Newspaper Article entitled:  Filipinos Flock to Glimpse Apparition of Mary-Published in the Sunday Tennessean on March 7th, 1993. 

Agoo, Philippines (AP)- Hundreds of thousands of pilgrims wailed, wept and prayed yesterday under a blazing sun as they awaited an appearance by the Virgin Mary. Only a handful claimed they saw an apparition.

          Word of an expected apparition swept the Philippines, Asia’s only predominately Catholic country, after a 12-year-old self-styled seer, Judiel Nieva, claimed to have seen the Virgin on the first Saturday of every month since 1989.

          Nieva’s family owns an image of Mary, which was said to have shed tears of blood last month.
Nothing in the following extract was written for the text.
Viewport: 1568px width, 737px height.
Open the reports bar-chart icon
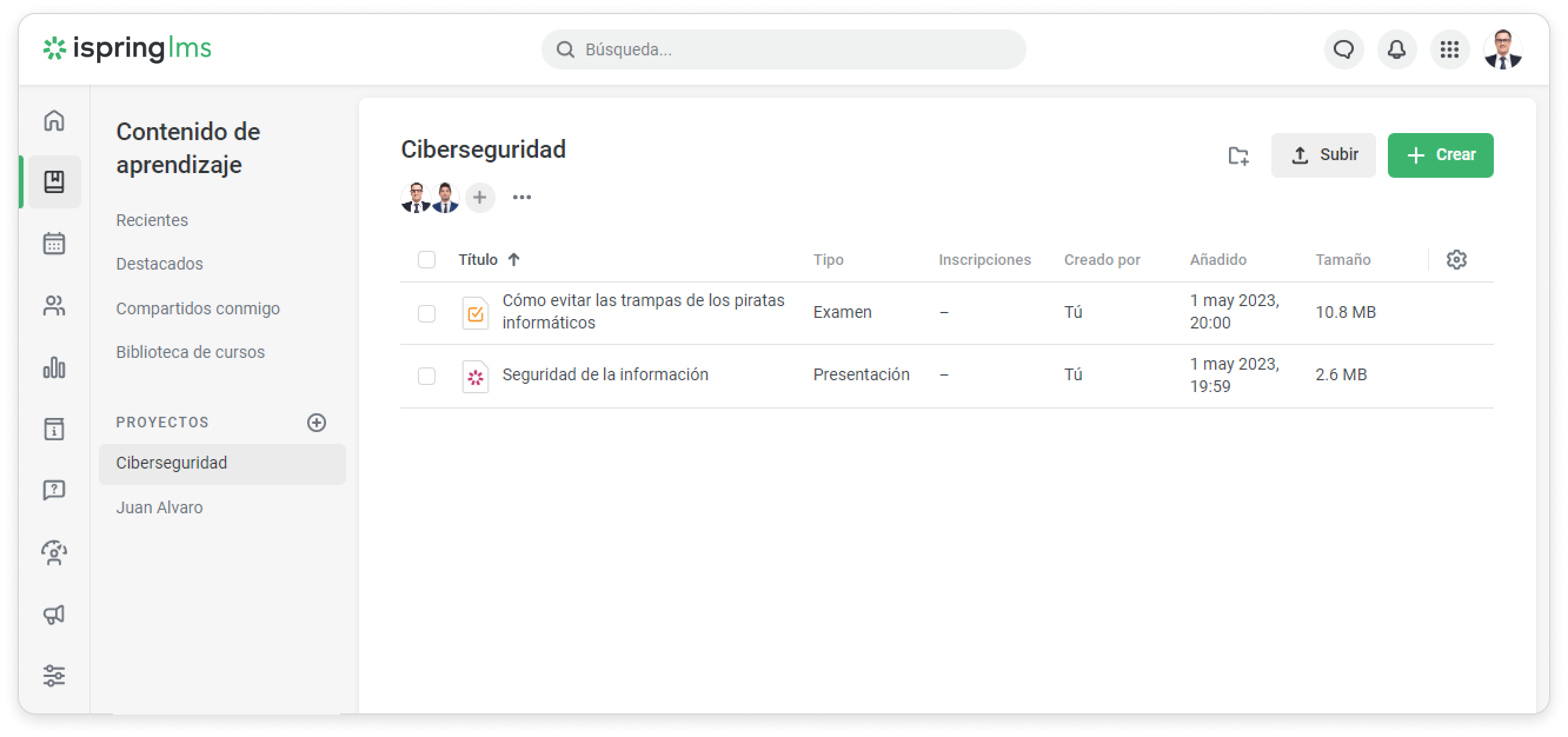coord(54,367)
Residents of Agoo, which has a population of about 42,000, claim Nieva is a seer and that Communion wafers and wine turn to flesh and blood in his mouth.

          The Roman Catholic hierarchy has reacted cautiously to the claims. Bishop Salvador Lazo of La Union province said he would withhold judgment until a committee completes a study of the boy’s claim.

          Manila newspapers began reporting the “miraculous events” in Agoo last week, and pilgrims began flocking to the town on Friday, at one point creating a 70-mile-long traffic jam.

          Belief in apparitions and supernatural events runs deep in Philippine culture. Church congregations throughout Luzon, the main Philippine island, chartered hundreds of buses for the pilgrimage.

          Government television claimed 1 million people gathered on seven hills outside this farming town 120 miles north of Manila. Police estimated the crowd at 300,000.

          Many of the pilgrims camped out Friday night, and hotels as far as 30 miles away were booked.

          Nieva had predicted an apparition by yesterday afternoon, and anticipation gripped the throngs of believers.

About 1:15 p.m., several people began screaming that they had seen the silhouette of a woman wearing a dark waistband.

          Radio reporter Mon Francisco said he had seen it. “I was not hallucinating,” he said over Manila radio station DZXL.

          Others claimed to see the sun turn color and dance in the sky. Many in the crowd wept and chanted prayers as the hours past.

          “I saw the sun coming out in different colors,” cried a nearly hysterical Ching Dario, who had come from Manila. “It was first coming down, then it went up again.”

          In midafternoon, Nieva appeared on a hillside, flanked by police who pushed aside weeping zealots who tried to touch him. The boy claimed to have seen the Virgin, who asked Catholics to pray for the children of famine-wracked Somalia.

          The Blessed Virgin was very sad because of what is happening in Somalia,” the boy told the crowd. “Do not be afraid my children. The Rosary is the greatest weapon against Satan.”   

          He said the next apparition would be on Sept. 8 and then “the Blessed Mother will disappear forever.”